* **What the task asks**:
Check each line of the entries below for the word "icon" and state only how many lines have it.

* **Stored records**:
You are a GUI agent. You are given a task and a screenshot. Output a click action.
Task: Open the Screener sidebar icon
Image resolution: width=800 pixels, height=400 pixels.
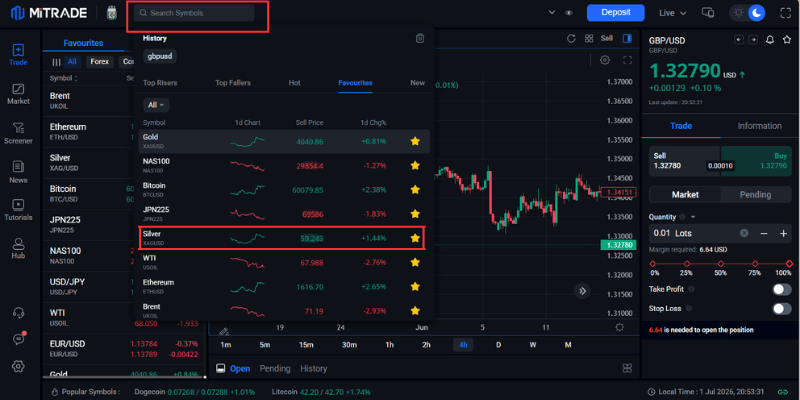[18, 133]
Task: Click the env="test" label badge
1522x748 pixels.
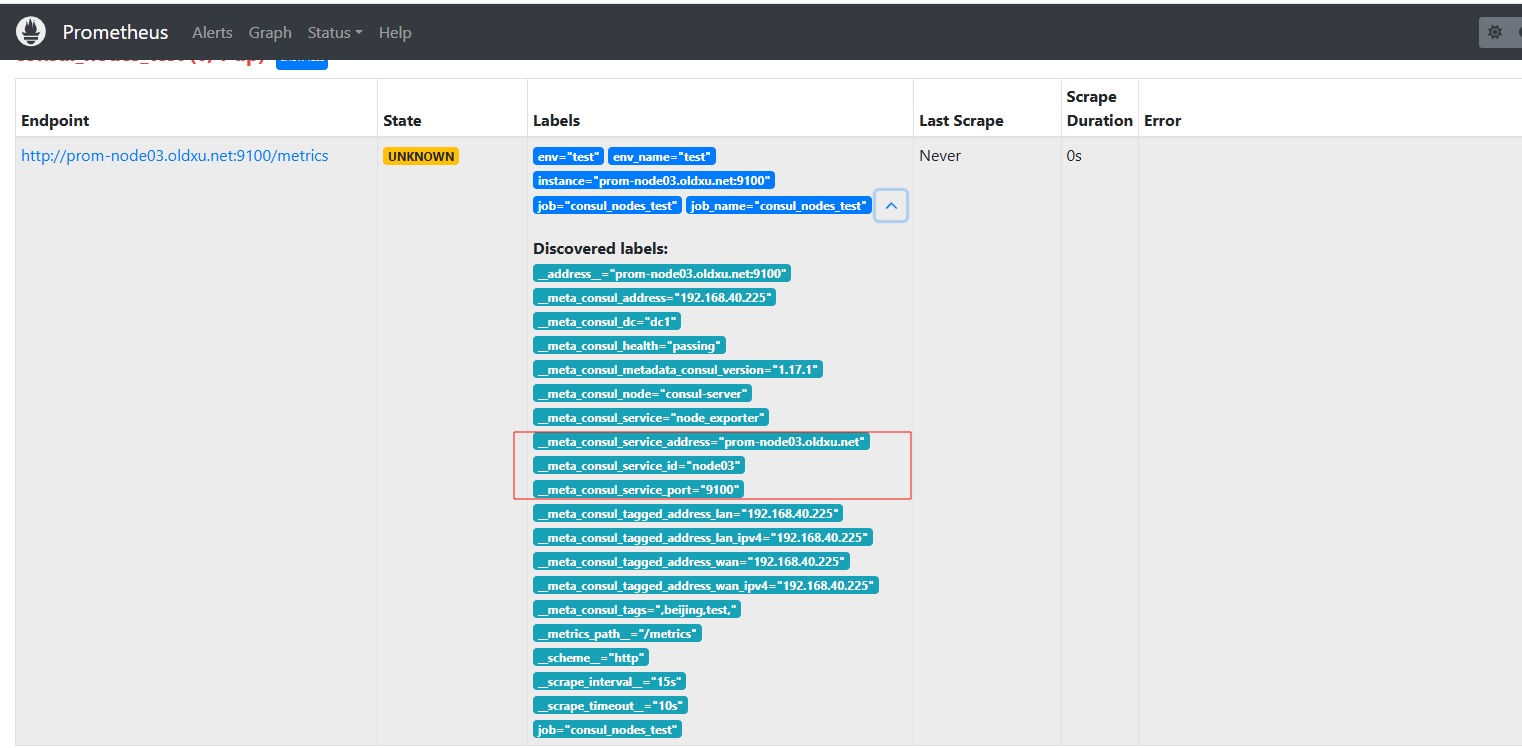Action: (568, 157)
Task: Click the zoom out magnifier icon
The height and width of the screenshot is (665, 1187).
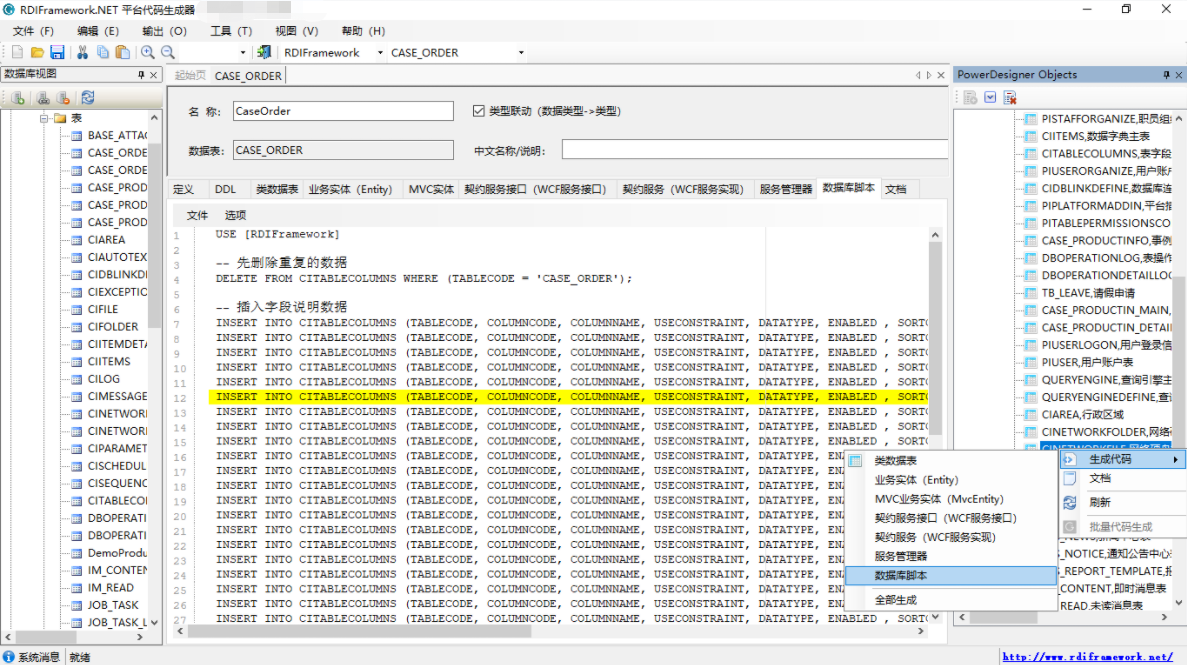Action: [x=168, y=53]

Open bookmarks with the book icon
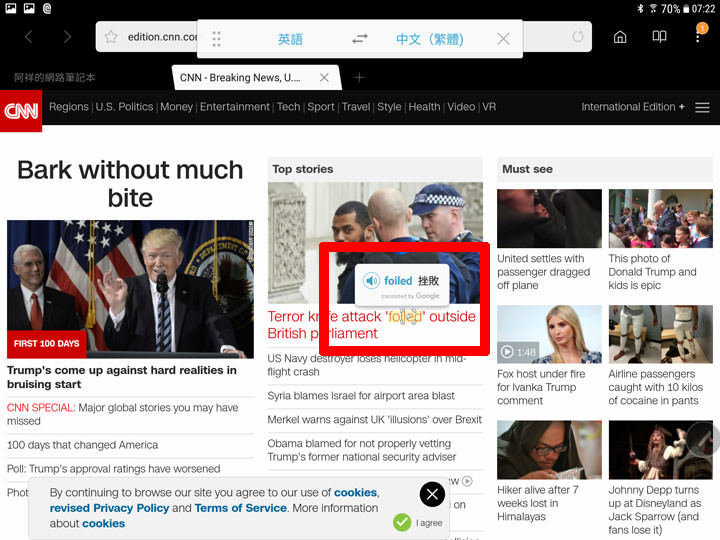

* **Exercise result**:
3